→ Task instructions
- 1) Switch "screenshot" to "image" in the records between the line holding "page number 93" and the line holding "click(39, 97)", inclusive, and write out those lines with everything else unchanged. Leave the pictures out.
- 2) Resume the piece on the data scientist skills gap from where it stops.

→ Selection

Data Scientist Skills Gap Crisis: a Glimmer of Hope in the Cloud
- Clifford McDowell, CEO & Founder at Doorda
- 01.11.2022 05:00 pm #cloud
The British government has acknowledged that we are in the grip of a significant data scientist skills gap in the UK – and announced the National Data Strategy to help alleviate this in the coming years – but meanwhile, innovation is urgently required to accelerate insight and increase productivity.
Almost half of businesses (48%) are recruiting for roles that require hard data skills but just under half (46%) have struggled to recruit for these roles over the last two years, according to the recent policy paper Quantifying the UK Data Skills Gap published by the Department for Digital, Culture, Media & Sport last year.
In the meantime, data scientists find themselves in the bizarre position of being highly sought after for their skill-sets, highly paid and yet wasting the majority of their working lives on the grunt work – inefficiently searching for useful data rather than carrying out sophisticated analysis.
A recent report by IDC found that searching for and preparing data took up a total of 44% of data scientists’ work time. However, there is now a potential solution on the horizon with the advent of cloud-based consumable and reliable data services.

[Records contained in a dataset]
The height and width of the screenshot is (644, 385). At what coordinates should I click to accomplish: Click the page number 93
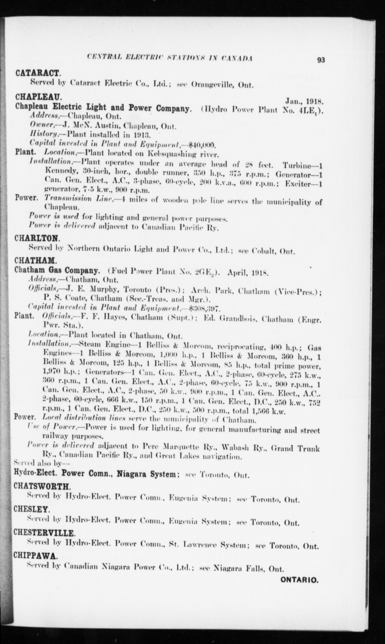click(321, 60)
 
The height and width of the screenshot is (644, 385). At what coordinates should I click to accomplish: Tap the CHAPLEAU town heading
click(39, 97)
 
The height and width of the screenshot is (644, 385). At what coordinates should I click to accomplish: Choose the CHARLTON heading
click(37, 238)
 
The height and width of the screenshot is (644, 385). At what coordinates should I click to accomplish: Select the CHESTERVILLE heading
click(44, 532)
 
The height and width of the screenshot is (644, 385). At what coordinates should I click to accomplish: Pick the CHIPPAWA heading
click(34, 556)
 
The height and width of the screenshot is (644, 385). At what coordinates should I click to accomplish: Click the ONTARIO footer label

==

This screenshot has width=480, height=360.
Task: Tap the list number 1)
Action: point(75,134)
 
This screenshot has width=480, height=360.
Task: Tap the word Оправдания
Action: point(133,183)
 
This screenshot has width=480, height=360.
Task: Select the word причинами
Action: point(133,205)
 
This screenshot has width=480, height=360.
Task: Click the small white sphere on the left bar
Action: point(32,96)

→ Task-by-task results
- 1)
The height and width of the image is (644, 385). At what coordinates should I click to accomplish: Click the page number 93
click(321, 60)
 
The height and width of the image is (644, 385). At what coordinates should I click to accomplish: Tap the CHAPLEAU town heading
click(39, 97)

- 2)
Urgently required: focused, reliable, consumable data
Modern organisations use data to fuel analysis, provide insight and drive efficiencies and digital automation. Analysts and data scientists are continually looking for valuable data that can be combined with their own data to improve outcomes.
More than 1,500 official bodies publish vast amounts of useful, GDPR-compliant data but it is difficult to know what data is available, sometimes it is hard to find, and it is almost impossible to use.
Data scientists have been spending many hours researching, scraping public data scattered across the internet, and then repeating the process several times yearly to refresh it to get the latest information. Data is often used in ad-hoc projects, and after putting in a lot of work and effort, the same scientists have to re-learn all those skills and re-find the data many months later.
Many data companies are good at analysing or visualising data, but not at engineering it.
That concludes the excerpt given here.